[Material for the task]

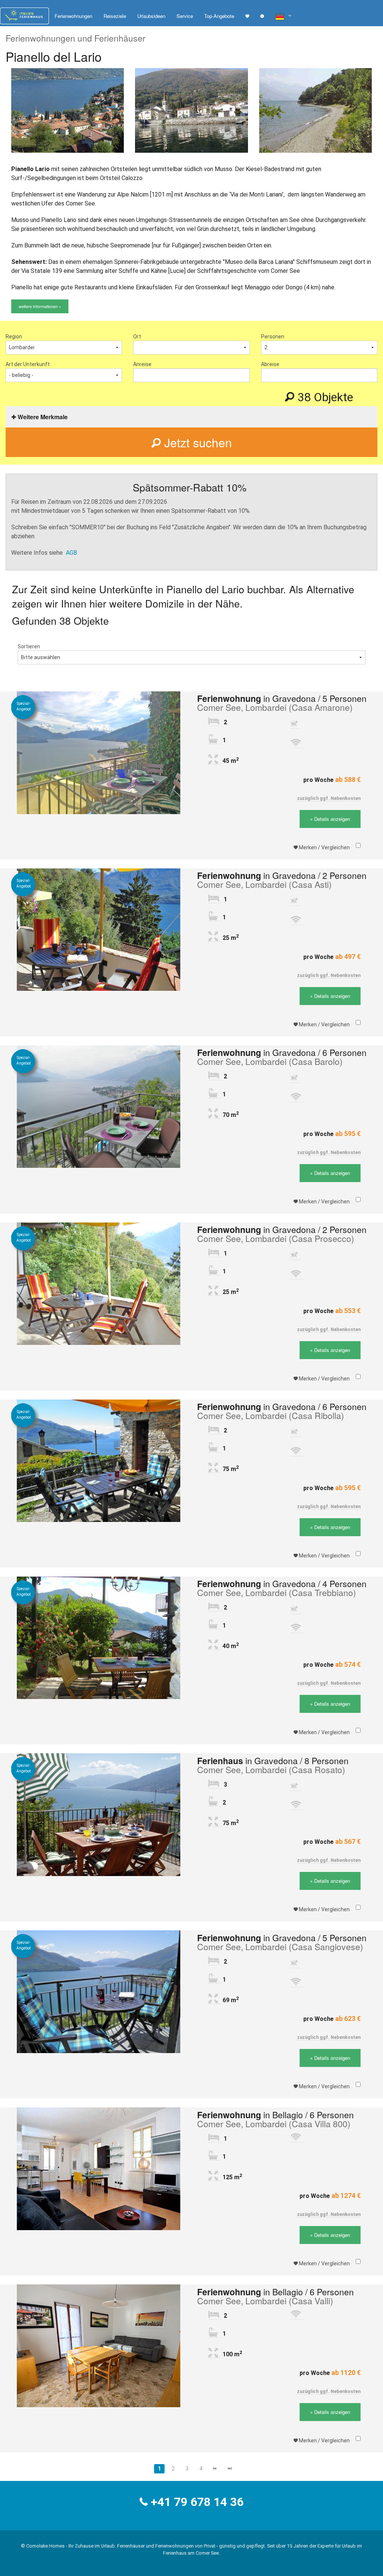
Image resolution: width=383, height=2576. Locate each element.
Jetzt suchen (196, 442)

[/Material for the task]
[Material for the task]

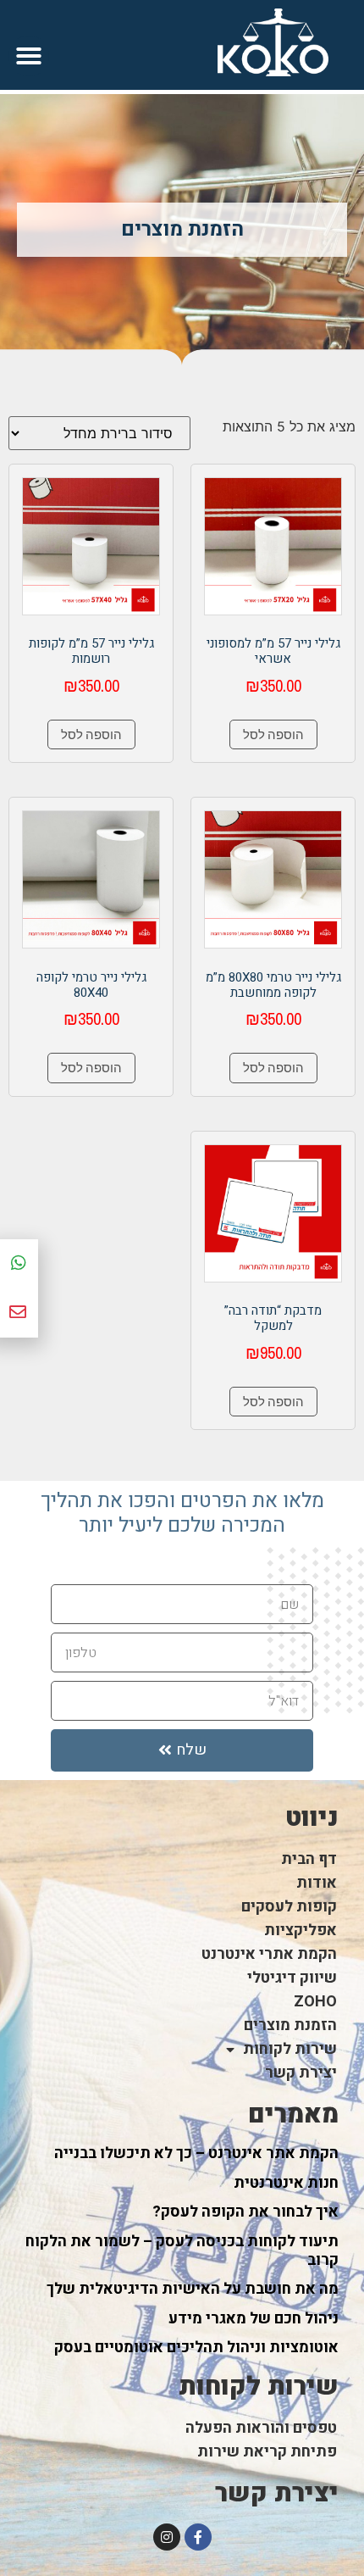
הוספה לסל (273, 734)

[/Material for the task]
[Material for the task]

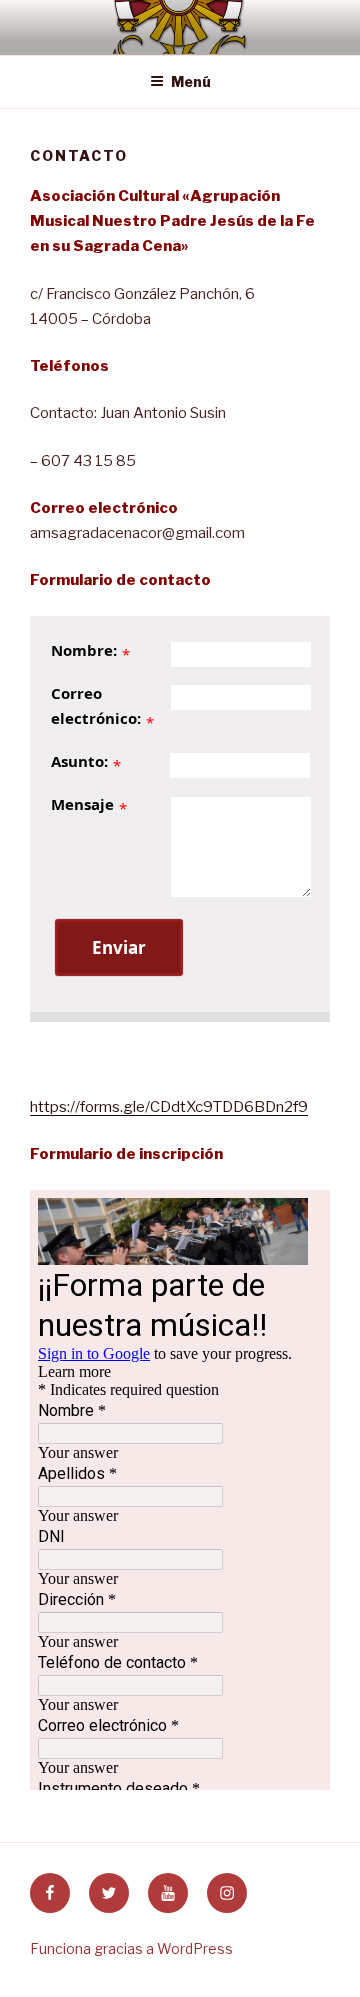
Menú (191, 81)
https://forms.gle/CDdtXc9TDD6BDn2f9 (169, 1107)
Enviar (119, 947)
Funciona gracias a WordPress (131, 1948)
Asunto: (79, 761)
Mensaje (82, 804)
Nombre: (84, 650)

[/Material for the task]

- [Exercise details] The response should be the listing above, limited to the lines between the one holding "Image resolution: width=383, height=2576." and the one holding "Jetzt suchen (196, 442)", inclusive, reproduced exactly.

- [Expected answer]
Image resolution: width=383, height=2576. Locate each element.
Jetzt suchen (196, 442)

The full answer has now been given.